Heart function was also normal, even in children who were exposed to anthracyclines, which are notorious for their cardiotoxic effects. I should mention that there was 1 twin pregnancy, and these children did poorly. They were not able to take the attention and behavioral tests. We hypothesized that their clinical picture is one of a syndrome, which is not likely to be induced by chemotherapy.

The study has 3 limitations. The study design did not include controls for the neurocognitive and behavioral tests; those results were compared with normal values. A total of 70 children were included in the study, and ideally that number would be higher. In addition, the median follow-up of 22 months would ideally be longer. However, this follow-up is the longest that has been published until now, and, in my experience, normal test results at 22 months are predictive of normal outcomes at later ages.

H&O What are the implications of your study findings?

FA Our study suggests that chemotherapy is not associated with detrimental symptoms, such as congenital malformations or educational problems, so we hope that fear of chemotherapy during pregnancy will no longer lead to delay of maternal treatment, termination of pregnancy, or induction of preterm delivery in order to treat the mother with chemotherapy afterwards. We believe that chemotherapy can be given during pregnancy without delay and for 35 weeks. The goal is to deliver a full-term baby. I acknowledge that this outcome will not always be possible, but the goal might be part of a new strategy.

H&O Are you conducting any other research in this field?

FA In our laboratory, we are focusing on the transplacental passage of chemotherapy and combinations of chemotherapy. We are looking at larger groups with longer follow-up and are gathering data for a control group. We have a special emphasis on breast cancer, which is the most common cancer during pregnancy and accounts for approximately 40% of cases, followed by blood cancers (20%). These cancers are also the most common among all women during their reproductive years; pregnancy itself is not a risk factor for a particular cancer.

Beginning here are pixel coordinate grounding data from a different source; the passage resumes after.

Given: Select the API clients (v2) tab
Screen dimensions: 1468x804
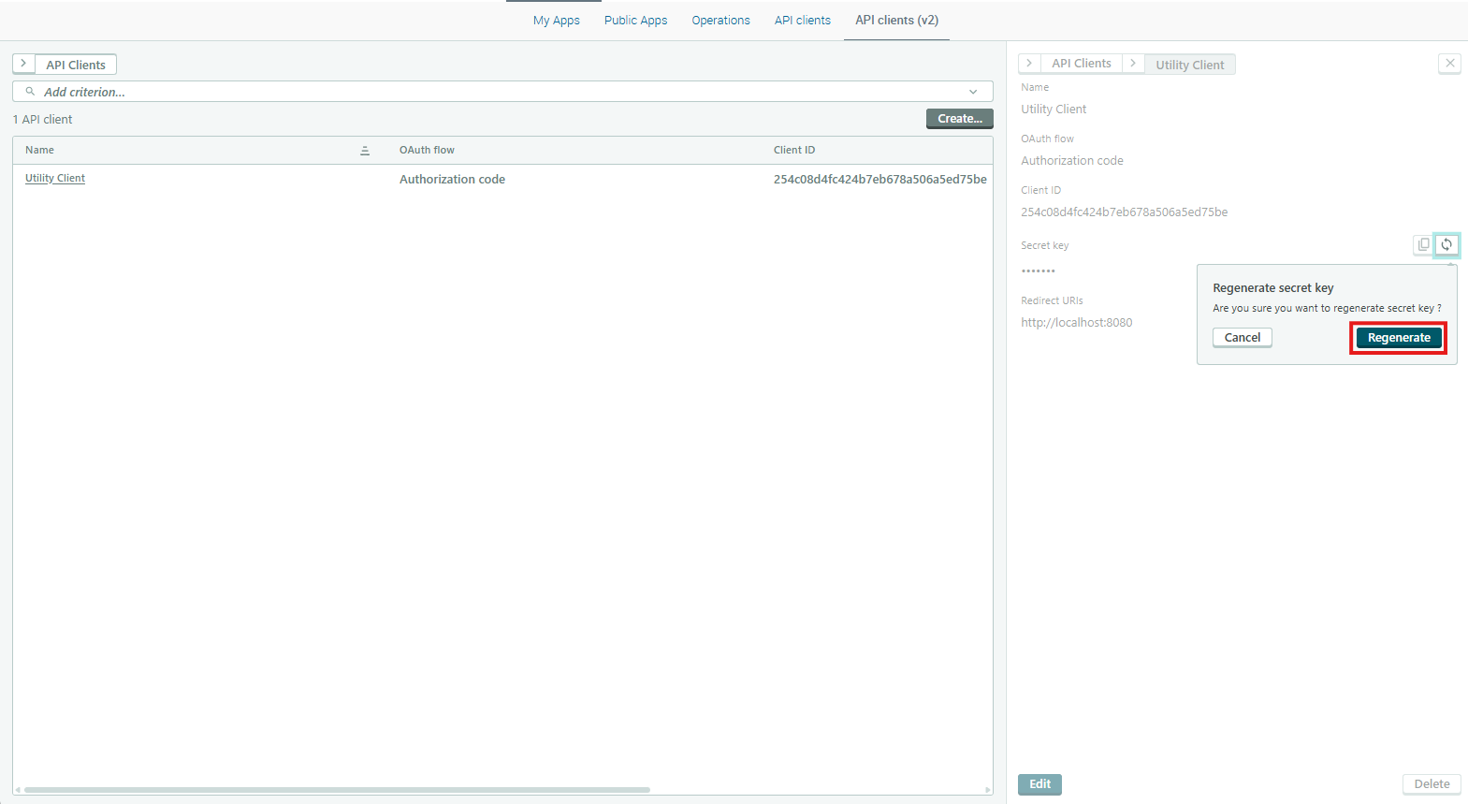Looking at the screenshot, I should coord(896,21).
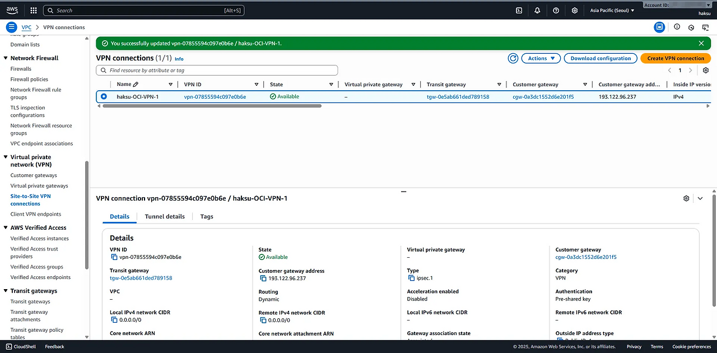
Task: Switch to the Tunnel details tab
Action: click(x=165, y=216)
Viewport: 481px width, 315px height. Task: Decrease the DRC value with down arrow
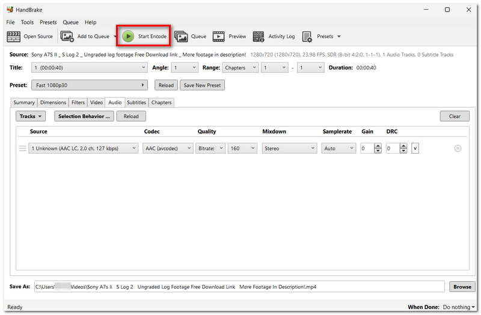click(x=403, y=151)
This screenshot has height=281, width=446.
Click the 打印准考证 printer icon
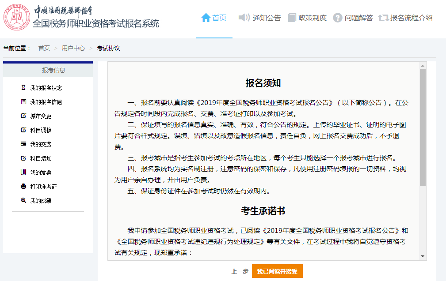click(x=24, y=186)
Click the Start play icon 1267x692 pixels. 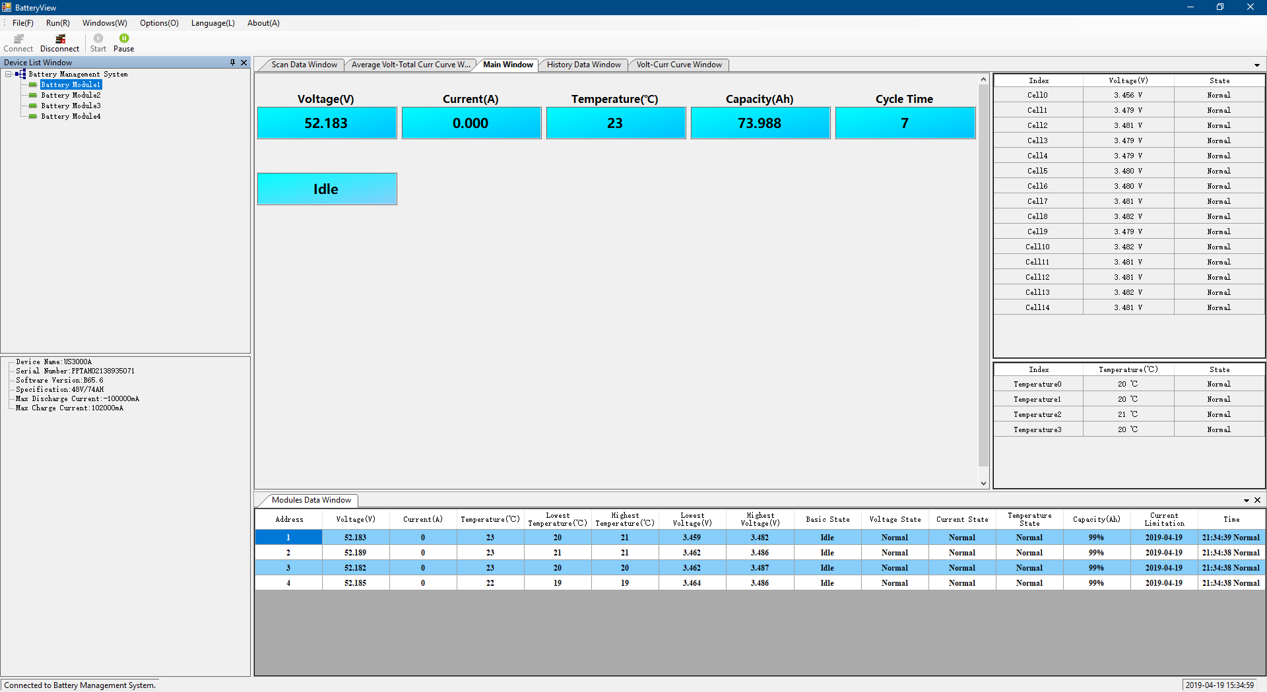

We have a task force within the European Society of Gynecological Oncology (ESGO). The website www.cancerinpregnancy.org provides information for patients and clinicians, as well as access to a registration study. We would like to collaborate with researchers internationally. The use of chemotherapy in pregnancy is not very common, and we would like to pool the small numbers generated at individual centers to a larger data set.

Suggested Readings

Amant F, Van Calsteren K, Halaska MJ, et al. Long-term cognitive and cardiac outcomes after prenatal exposure to chemotherapy in children aged 18 months or older: an observational study. Lancet Oncol. 2012;13:256-264.

Amant F, Loibl S, Neven P, Van Calsteren K. Breast cancer in pregnancy. Lancet. 2012;379:570-579.

Van Calsteren K, Heyns L, De Smet F, et al. Cancer during pregnancy: an analysis of 215 patients emphasizing the obstetrical and the neonatal outcomes. J Clin Oncol. 2010;28:683-699.